Desde el inicio del actual gobierno federal se prometió romper con inercias pasadas y dejar atrás la lógica que marcó la frase “abrazos, no balazos”. La llegada de Omar García Harfuch a la Secretaría de Seguridad Ciudadana reforzó la idea de un viraje hacia una estrategia más operativa, más coordinada con fuerzas federales y con un enfoque que presume contundencia. Pero, en los hechos, todavía no queda claro si México está frente a un cambio estructural o frente a un reacomodo discursivo.
El gobierno ha insistido en que la violencia se está conteniendo. Señala reducciones en homicidios comparando periodos específicos y enfatiza que la coordinación con estados y municipios ha permitido debilitar a diversos grupos criminales. Los informes oficiales hablan de promedios diarios más bajos y de una menor dispersión territorial de homicidios dolosos. También subrayan detenciones relevantes que, de acuerdo con el gabinete de seguridad, reflejan una política más ofensiva que la del sexenio anterior.

* **Información proporcionada**:
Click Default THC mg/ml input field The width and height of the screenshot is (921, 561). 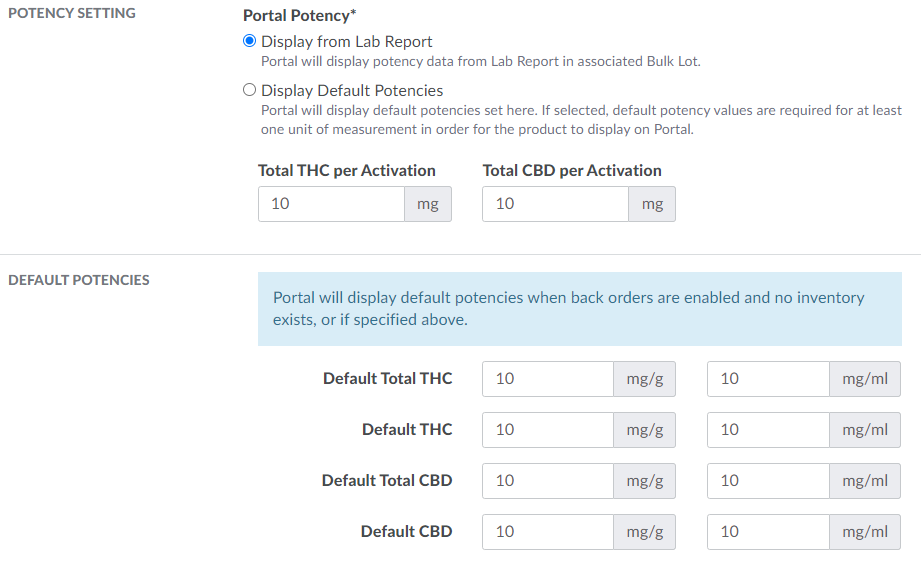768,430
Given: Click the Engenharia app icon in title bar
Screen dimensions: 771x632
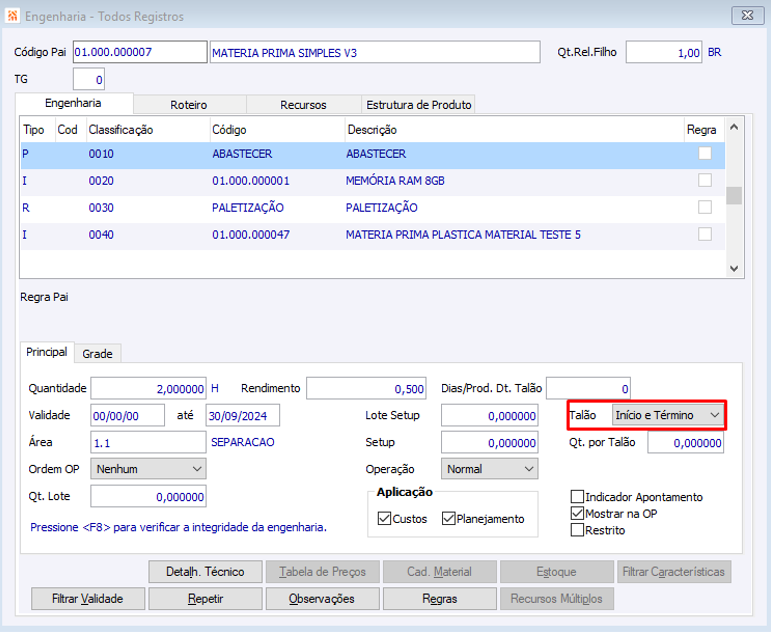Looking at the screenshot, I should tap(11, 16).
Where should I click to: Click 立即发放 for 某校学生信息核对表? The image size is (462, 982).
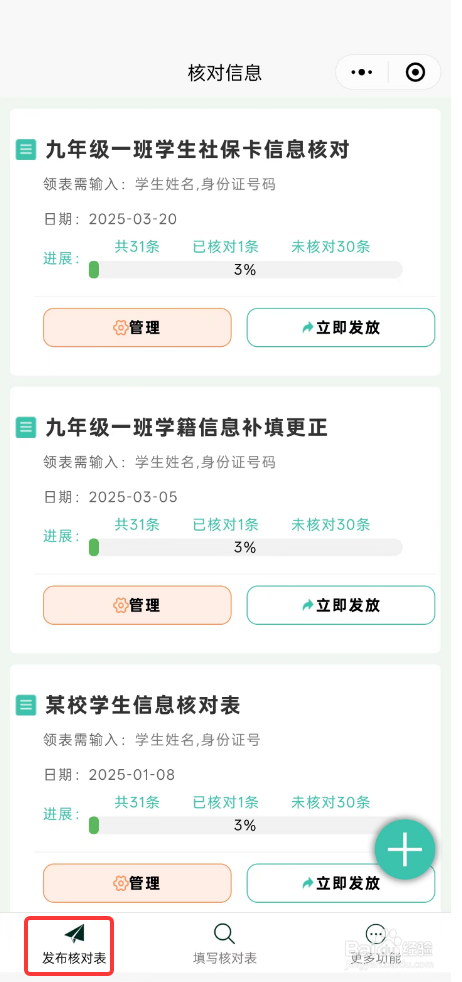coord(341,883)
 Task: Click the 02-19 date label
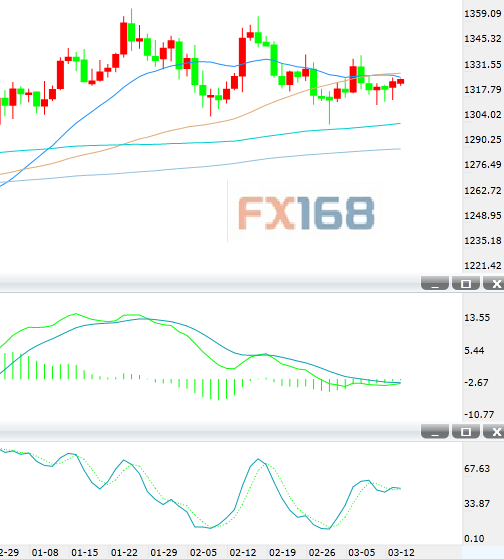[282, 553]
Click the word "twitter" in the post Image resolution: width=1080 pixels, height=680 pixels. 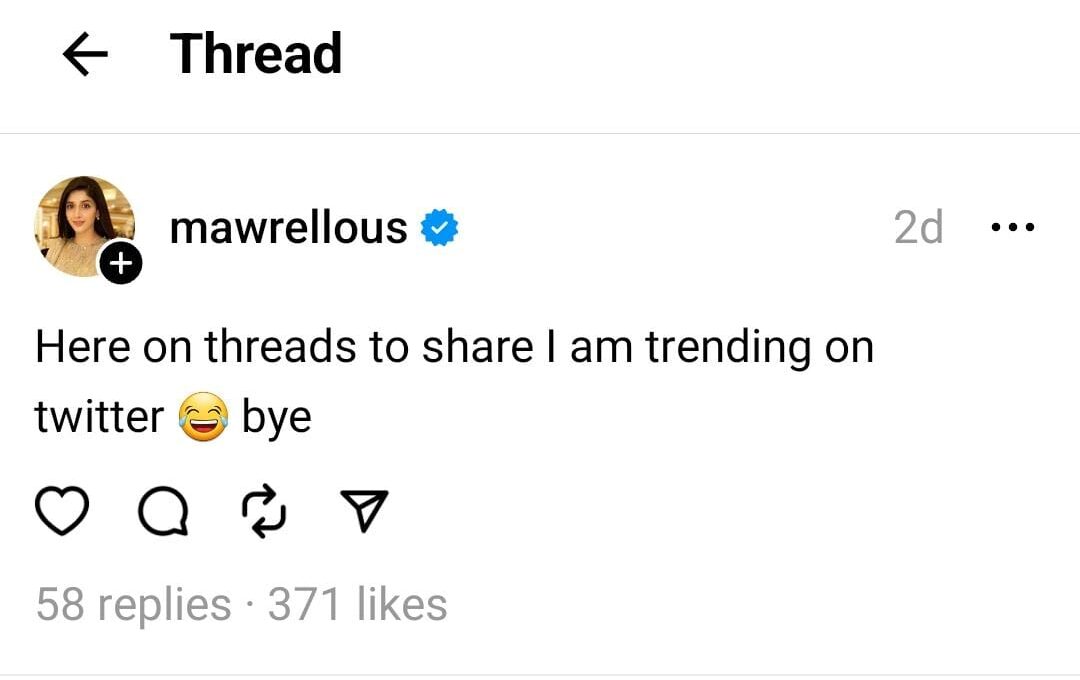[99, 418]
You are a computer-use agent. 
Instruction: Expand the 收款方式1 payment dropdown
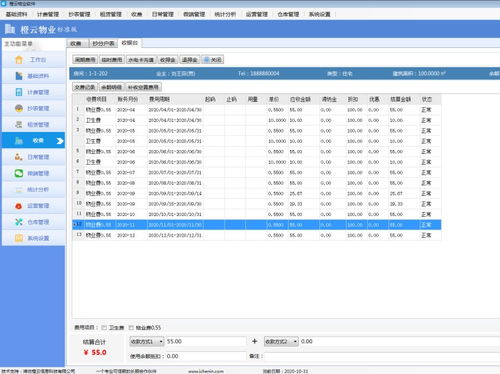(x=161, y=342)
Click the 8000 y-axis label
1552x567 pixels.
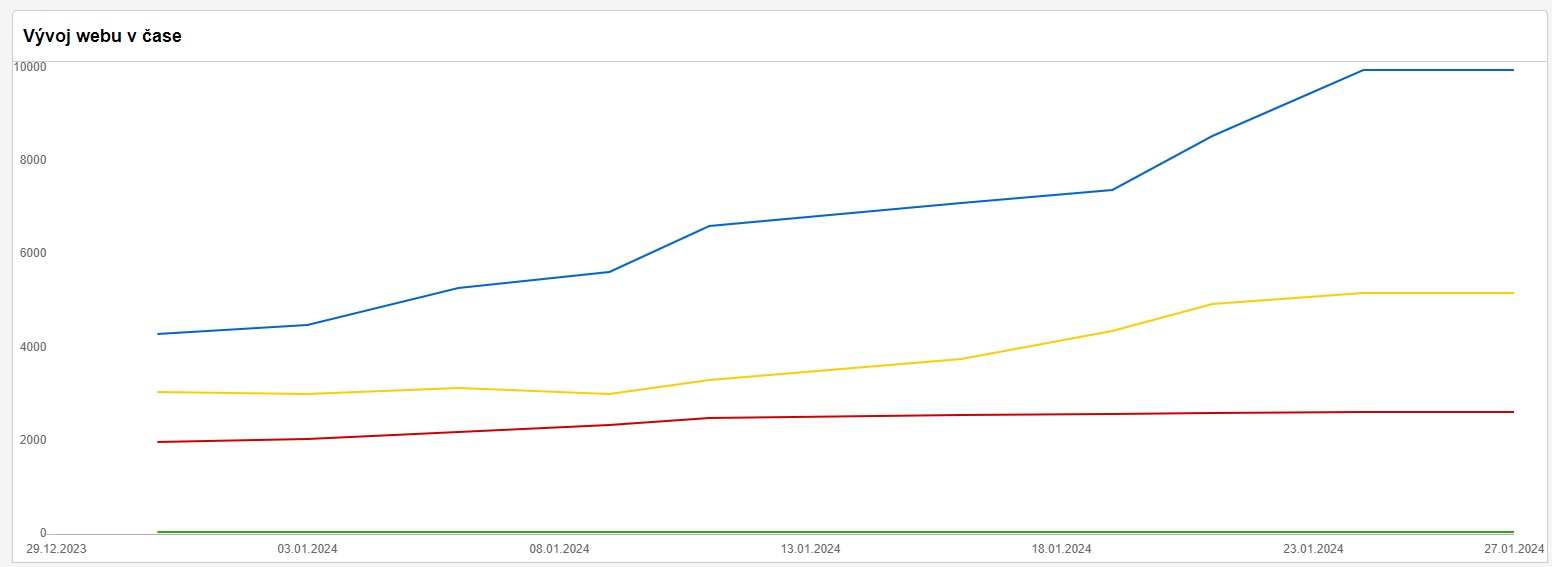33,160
...
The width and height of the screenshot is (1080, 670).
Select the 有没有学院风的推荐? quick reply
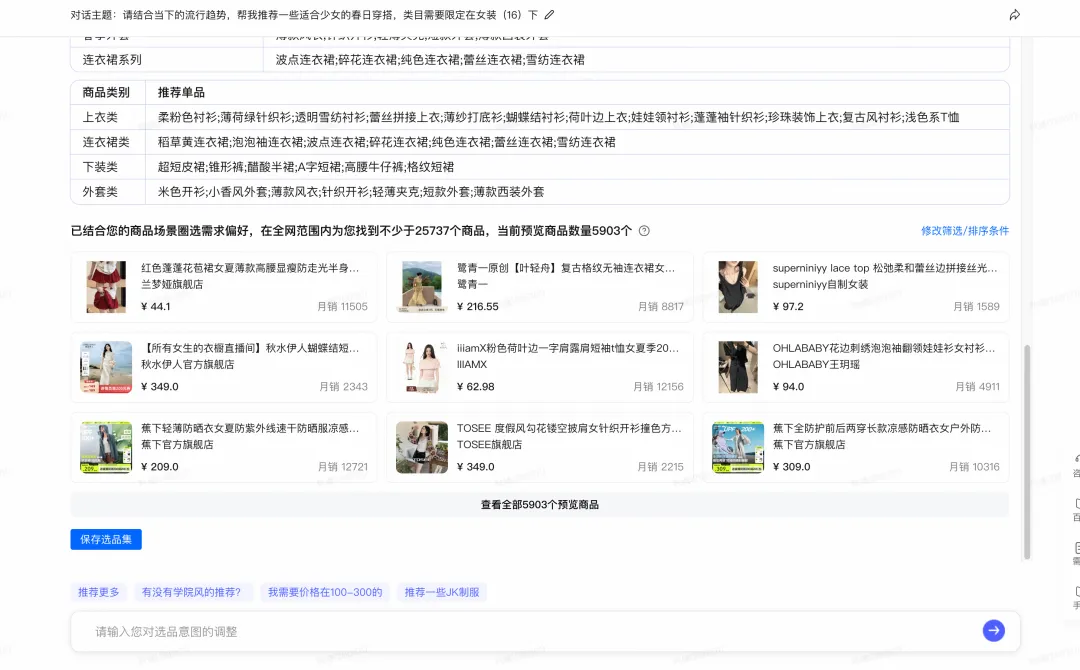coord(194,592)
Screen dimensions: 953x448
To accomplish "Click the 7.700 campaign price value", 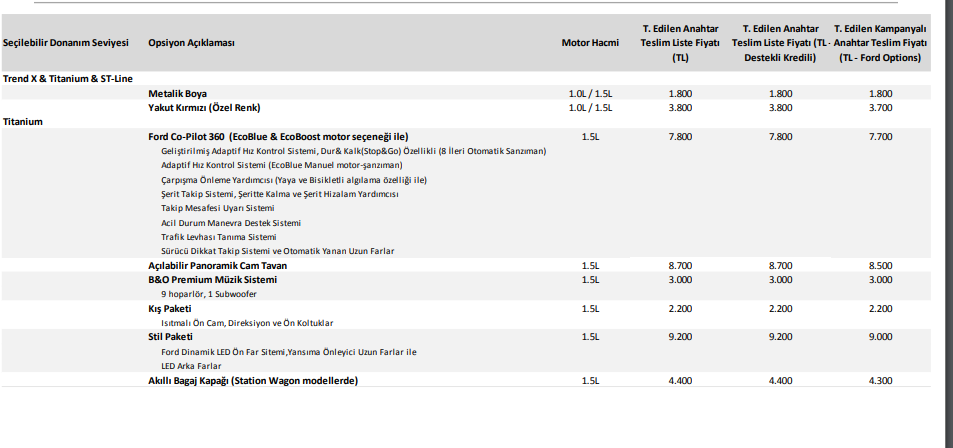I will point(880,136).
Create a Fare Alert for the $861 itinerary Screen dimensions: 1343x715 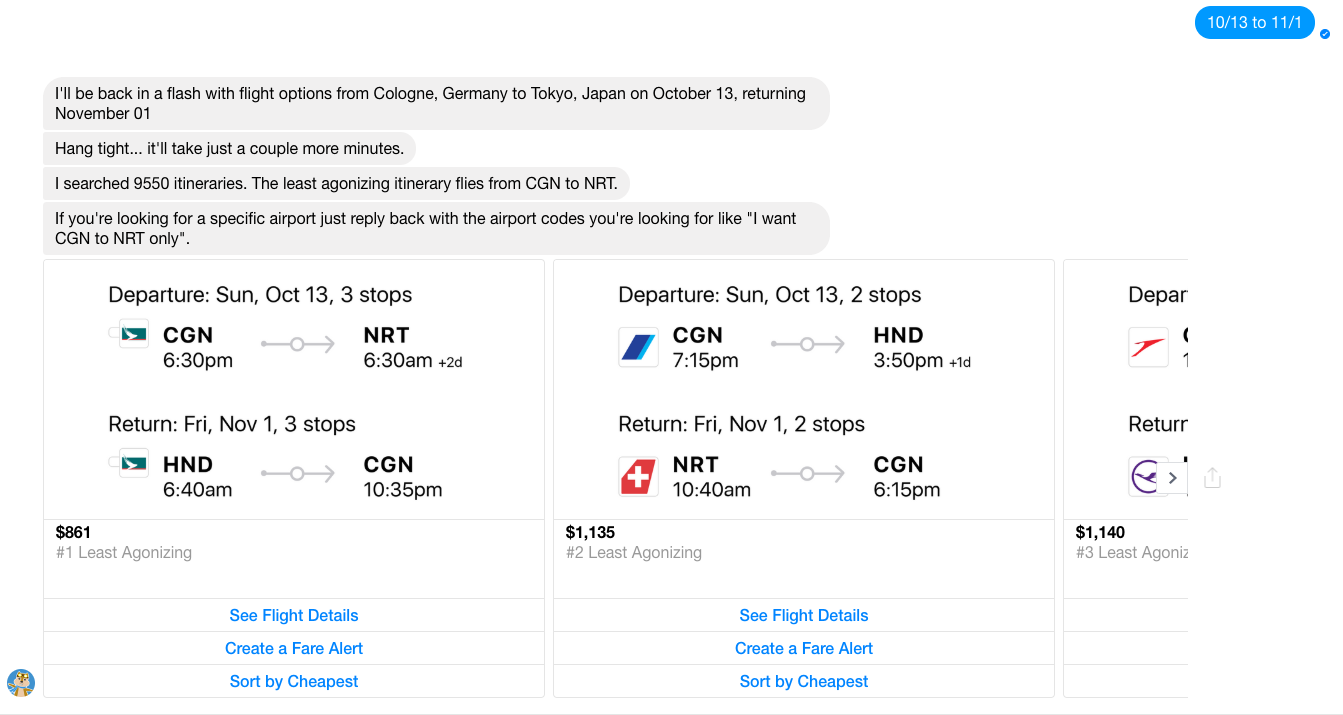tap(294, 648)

* **Preguntas del material**:
a: En el texto sobre la estrategia de seguridad, ¿a qué atribuye el gobierno que se haya logrado debilitar a diversos grupos criminales? Responde en una a tres oraciones.
b: Prosigue el texto sobre la estrategia de seguridad a partir de su última oración.

* **Respuestas**:
a: El gobierno lo atribuye a la coordinación con estados y municipios. Según el texto, esa coordinación es la que ha permitido debilitar a diversos grupos criminales.

b:
Pero esa narrativa no es unánime. La experiencia ciudadana sigue marcada por la incertidumbre y por la persistencia de delitos que afectan la vida cotidiana. Según la última medición de victimización, más de 20 millones de personas fueron víctimas de algún delito en un año, una cifra que permanece alta pese a los anuncios de reducción. Para la mayoría de los hogares, la inseguridad continúa siendo uno de los principales temores y un factor que condiciona rutinas, espacios públicos y decisiones económicas.
En el terreno de las desapariciones, el panorama es todavía más alarmante. El registro nacional continúa creciendo y ha superado ya el umbral simbólico de las cien mil personas desaparecidas. Los colectivos de madres buscadoras denuncian que la capacidad de investigación no crece al ritmo del problema y que las identificaciones forenses siguen siendo lentas, fragmentadas y, en muchos casos, imposibles. Para estas organizaciones, el Estado mantiene una deuda estructural que no se resolverá solo con operativos policiales.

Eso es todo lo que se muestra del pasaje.